Key Levels: Gold Price
Despite the fresh increase, the Technical Confluence Detector indicates that the gold price is likely to find support below the day’s low of $1,623.
Before attempting to assault the $1,615 bottom from last month, buyers may find refuge at the pivot point one-day S1 at $1,618.
The pivot point one-month S1 at $1,607 will serve as the key cap if the latter is broken below for an extended period of time. Prior to that, a temporary support level may be seen at the pivot point one-day S2 at $1,609.
Alternatively, for the price of gold to rebound, it must gain support above the Fibonacci 23.6% one-day and SMA5 four-hour levels at $1,628.
The Fibonacci 38.2% one day at $1,632 is where the next significant barrier is visible.
For XAU purchasers, the Fibonacci 61.8% one-day at $1,637 would be a difficult barrier to overcome further up.
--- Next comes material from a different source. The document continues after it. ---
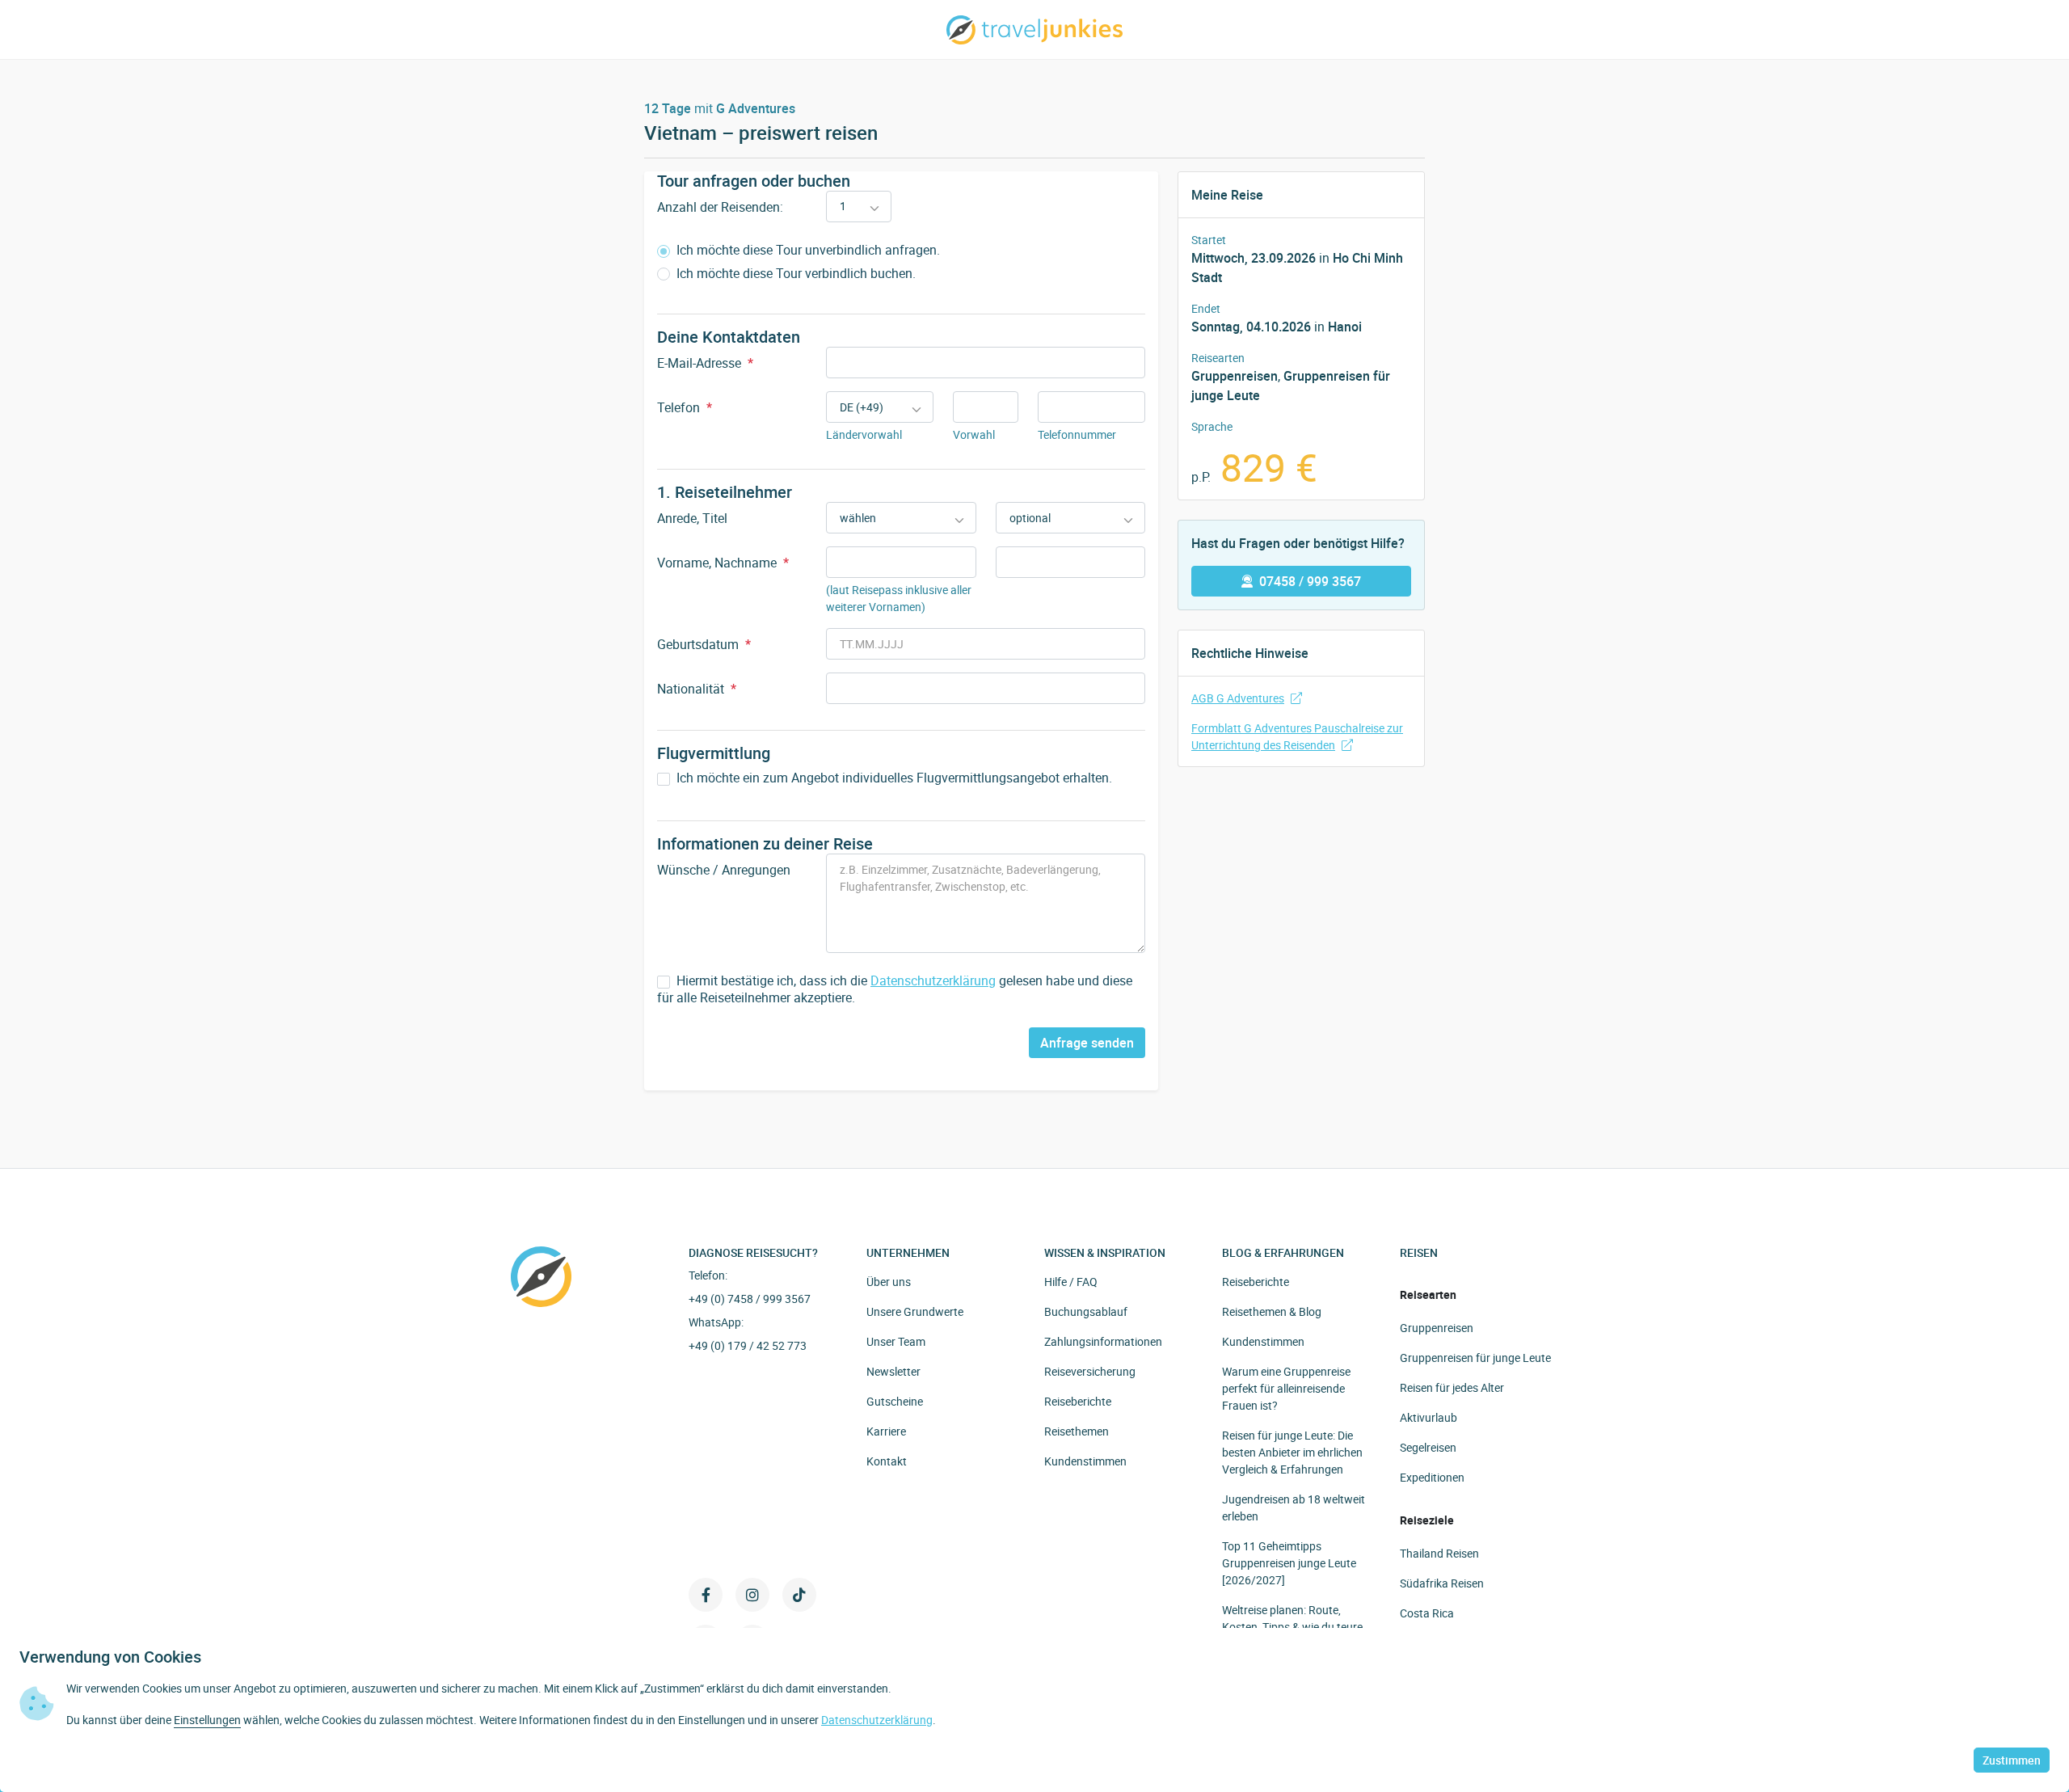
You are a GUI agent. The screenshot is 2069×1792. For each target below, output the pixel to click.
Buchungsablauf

Technical Confluences Detector:
The TCD (Technical Confluences Detector) is a tool used to find and highlight price levels where a confluence of indicators, moving averages, Fibonacci levels, pivot points, etc. is present.
Short-term traders will look for entry points for counter-trend strategies and seek a few points at once.
This tool will enable you to anticipate the price levels where a medium- to long-term trend may stop and rest, where to unwind positions, or where to increase your position size.